Le jeu de la concurrence devrait de toute façon prévenir toute tendance inflationniste La régulation des prix doit par ailleurs être assurée en haut lieu par France Compétences, la nouvelle instance qui va chapeauter tout le système.
Le conseil en évolution professionnelle pour ne pas se tromper
L’application, est, à côté de la « monétarisation » du CPF, l’autre grande innovation de la réforme. Il s’agit de pouvoir réserver sa formation « en un clic », depuis son smartphone. Cette « désintermédiation » interroge. Tous les individus auront-ils la clairvoyance de miser sur l’offre la plus adaptée à leur profil et leurs aspirations? Pour s’assurer de son bon choix, il sera possible de solliciter un conseil en évolution professionnelle(CEP). Depuis sa création en 2014, ce service n’a pas rencontré grand succès. Selon l’Insee, seuls 8 % des actifs le connaissent. L’exécutif, qui martèle combien l’accompagnement des personnes est important, tient à en faire une pierre angulaire du système.
Quid des arnaques?

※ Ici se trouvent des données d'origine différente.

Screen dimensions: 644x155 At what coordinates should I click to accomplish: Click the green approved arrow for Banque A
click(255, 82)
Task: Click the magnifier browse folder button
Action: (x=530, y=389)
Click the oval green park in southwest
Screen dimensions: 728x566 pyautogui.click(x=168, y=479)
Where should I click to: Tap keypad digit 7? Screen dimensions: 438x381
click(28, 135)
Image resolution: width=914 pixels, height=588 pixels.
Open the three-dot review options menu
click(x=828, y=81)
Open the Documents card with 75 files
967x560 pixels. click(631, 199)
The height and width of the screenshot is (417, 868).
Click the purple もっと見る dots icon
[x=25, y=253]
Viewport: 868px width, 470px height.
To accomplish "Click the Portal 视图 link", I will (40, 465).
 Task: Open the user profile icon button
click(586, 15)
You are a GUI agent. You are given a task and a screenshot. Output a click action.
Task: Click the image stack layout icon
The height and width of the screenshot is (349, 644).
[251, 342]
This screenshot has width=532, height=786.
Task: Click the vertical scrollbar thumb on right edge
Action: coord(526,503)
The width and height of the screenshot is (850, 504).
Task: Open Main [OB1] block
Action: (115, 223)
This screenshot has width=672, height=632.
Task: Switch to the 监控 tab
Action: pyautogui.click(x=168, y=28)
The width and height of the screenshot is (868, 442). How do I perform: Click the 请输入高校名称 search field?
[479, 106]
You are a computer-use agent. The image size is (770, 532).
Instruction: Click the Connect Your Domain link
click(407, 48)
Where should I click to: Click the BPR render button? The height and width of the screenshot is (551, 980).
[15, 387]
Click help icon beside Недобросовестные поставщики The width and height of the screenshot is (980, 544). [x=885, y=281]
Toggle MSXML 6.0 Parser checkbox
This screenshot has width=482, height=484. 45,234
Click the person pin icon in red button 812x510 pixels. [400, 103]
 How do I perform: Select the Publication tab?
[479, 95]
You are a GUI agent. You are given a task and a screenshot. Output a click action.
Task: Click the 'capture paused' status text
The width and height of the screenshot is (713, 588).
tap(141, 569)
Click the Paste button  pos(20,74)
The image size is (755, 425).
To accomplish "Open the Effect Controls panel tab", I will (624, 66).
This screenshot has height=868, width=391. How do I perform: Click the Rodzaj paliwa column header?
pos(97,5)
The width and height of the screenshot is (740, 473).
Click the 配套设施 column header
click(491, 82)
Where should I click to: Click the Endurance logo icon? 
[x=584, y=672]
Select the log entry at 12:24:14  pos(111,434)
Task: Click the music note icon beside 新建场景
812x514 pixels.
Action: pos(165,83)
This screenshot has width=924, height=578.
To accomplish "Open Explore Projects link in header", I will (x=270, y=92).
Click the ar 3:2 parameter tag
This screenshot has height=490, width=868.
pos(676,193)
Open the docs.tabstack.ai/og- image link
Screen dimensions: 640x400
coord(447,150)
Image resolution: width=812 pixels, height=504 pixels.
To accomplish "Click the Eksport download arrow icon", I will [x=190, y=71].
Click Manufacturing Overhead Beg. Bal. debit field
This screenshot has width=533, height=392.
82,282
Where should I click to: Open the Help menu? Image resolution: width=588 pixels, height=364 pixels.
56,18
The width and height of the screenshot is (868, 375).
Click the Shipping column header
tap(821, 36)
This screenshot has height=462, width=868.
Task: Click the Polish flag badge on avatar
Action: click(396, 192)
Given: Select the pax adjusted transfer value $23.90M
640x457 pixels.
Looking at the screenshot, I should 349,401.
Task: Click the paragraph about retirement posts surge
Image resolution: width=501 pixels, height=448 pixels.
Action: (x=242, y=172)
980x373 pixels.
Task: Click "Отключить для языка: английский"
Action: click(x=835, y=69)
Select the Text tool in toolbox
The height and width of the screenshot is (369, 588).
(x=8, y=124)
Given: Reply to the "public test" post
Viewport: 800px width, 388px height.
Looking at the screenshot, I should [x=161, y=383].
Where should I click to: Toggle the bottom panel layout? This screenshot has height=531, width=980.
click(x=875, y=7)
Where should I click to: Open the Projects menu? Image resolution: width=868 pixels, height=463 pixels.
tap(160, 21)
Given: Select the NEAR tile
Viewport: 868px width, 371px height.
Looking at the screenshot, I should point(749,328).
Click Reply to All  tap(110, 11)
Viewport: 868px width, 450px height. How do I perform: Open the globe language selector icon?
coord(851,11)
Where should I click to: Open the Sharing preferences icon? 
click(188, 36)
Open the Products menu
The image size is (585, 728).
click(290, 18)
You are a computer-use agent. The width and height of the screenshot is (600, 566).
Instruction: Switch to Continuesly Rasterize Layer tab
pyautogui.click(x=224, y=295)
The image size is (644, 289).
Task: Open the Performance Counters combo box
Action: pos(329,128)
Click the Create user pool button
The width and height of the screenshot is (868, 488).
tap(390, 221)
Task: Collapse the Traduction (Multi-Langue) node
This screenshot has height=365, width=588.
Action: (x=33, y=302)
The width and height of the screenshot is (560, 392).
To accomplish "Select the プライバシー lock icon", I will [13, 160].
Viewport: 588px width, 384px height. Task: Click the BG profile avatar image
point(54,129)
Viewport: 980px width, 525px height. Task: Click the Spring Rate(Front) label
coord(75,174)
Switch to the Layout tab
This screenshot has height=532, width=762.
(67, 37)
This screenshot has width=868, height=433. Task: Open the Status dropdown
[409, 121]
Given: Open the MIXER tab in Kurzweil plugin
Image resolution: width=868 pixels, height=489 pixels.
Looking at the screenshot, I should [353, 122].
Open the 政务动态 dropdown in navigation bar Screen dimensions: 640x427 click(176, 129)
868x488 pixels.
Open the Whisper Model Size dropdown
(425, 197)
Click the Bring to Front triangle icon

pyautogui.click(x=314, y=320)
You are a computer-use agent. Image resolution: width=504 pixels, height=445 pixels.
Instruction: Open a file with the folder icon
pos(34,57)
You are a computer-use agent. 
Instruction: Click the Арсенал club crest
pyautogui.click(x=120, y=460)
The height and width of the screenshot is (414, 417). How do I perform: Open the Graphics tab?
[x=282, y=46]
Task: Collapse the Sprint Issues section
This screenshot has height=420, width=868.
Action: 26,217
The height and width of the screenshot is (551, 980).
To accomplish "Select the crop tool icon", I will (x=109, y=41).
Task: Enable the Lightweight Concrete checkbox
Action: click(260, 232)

Pour Yves Hennekint, ce sont surtout les « formations tablettes » qui sont à craindre. L’individu s’inscrit à une formation bidon, et, en retour, reçoit un petit joujou high tech, ou une partie de la somme empochée par l’organisme. Une manoeuvre, assure le spécialiste, à la mode à l’époque du droit individuel à la formation (DIF), ancêtre du CPF.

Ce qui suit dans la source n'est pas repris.